▶ [Fragmento del documento]:
Objetivo del estudio:

  • Desarrollar un marco bayesiano para aprender parámetros de campos de fuerza físicamente fundamentados.
  • Abordar las limitaciones de la parametrización ad hoc en el modelado molecular.
  • Mejorar la precisión y la interpretabilidad de las simulaciones de dinámica molecular.

Principales métodos:

  • Se utilizó un marco bayesiano para aprender parámetros directamente de datos de DM ab initio.
  • Se emplearon representaciones probabilísticas tanto para los parámetros del modelo como para los datos.
  • Se aplicó el marco a 18 fragmentos moleculares biológicamente relevantes.

Principales resultados:

  • El marco produce modelos interpretables y estadísticamente rigurosos.

▶ [Preguntas de estudio]:
[A] En el resumen sobre el marco bayesiano para campos de fuerza, ¿a cuántos fragmentos moleculares se aplicó dicho marco?
[B] Continúa el resumen sobre el marco bayesiano para campos de fuerza a partir de su último punto.

▶ [Extracto de datos]:
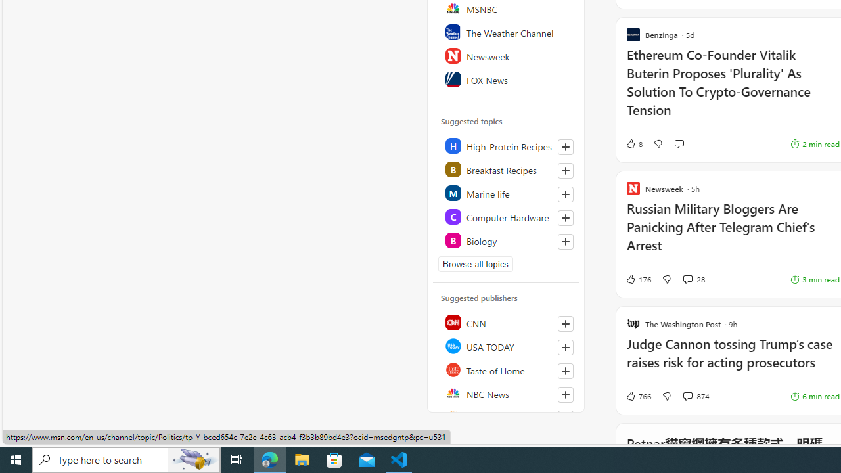 This screenshot has height=473, width=841. I want to click on 'Class: highlight', so click(506, 241).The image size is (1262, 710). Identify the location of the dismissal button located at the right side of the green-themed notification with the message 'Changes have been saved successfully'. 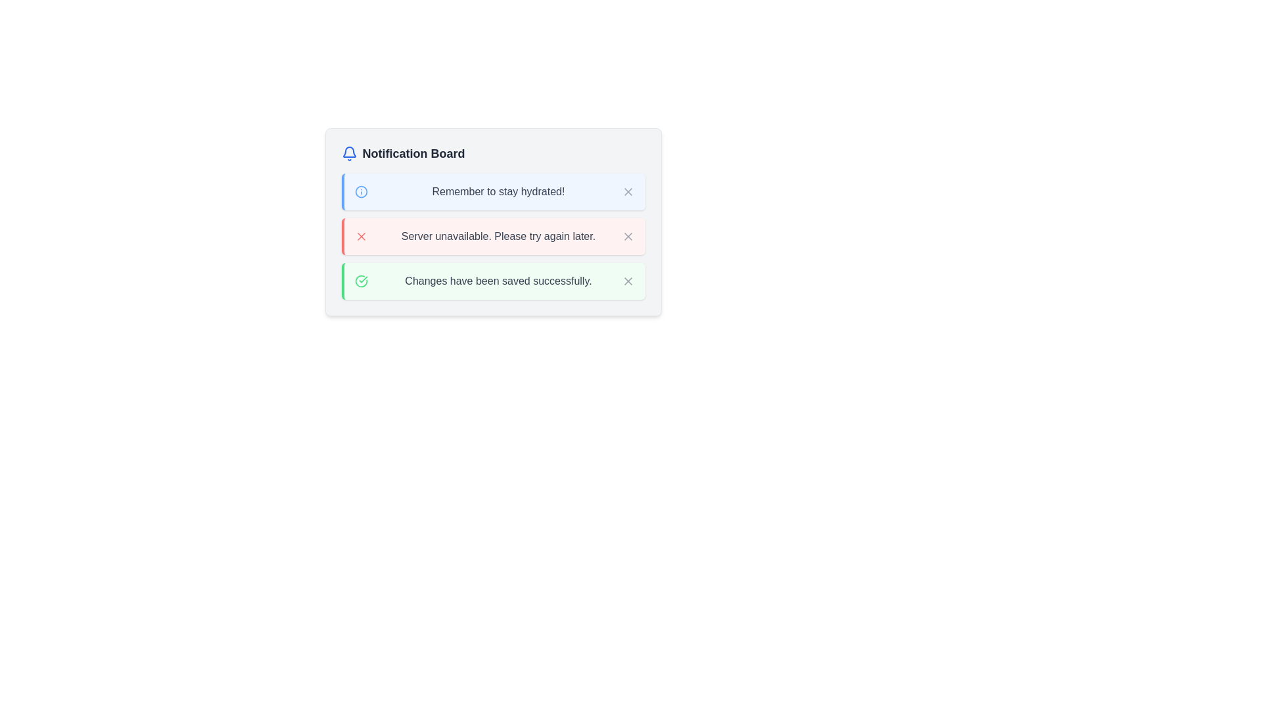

▶ [Resultados del ejercicio]:
[A] A 18 fragmentos moleculares biológicamente relevantes.

[B]
  • La incertidumbre y la transferibilidad de los parámetros se derivan de forma natural.
  • Se demostró una aplicación de prueba de concepto a la unión del calcio a la troponina.

Conclusiones:

  • El enfoque bayesiano ofrece una base transparente y basada en datos para modelos moleculares.
  • Este método aumenta la confianza en las descripciones computacionales de sistemas biofísicos.
  • La mejora de la parametrización del campo de fuerza puede avanzar la comprensión de mecanismos biológicos como la regulación cardíaca.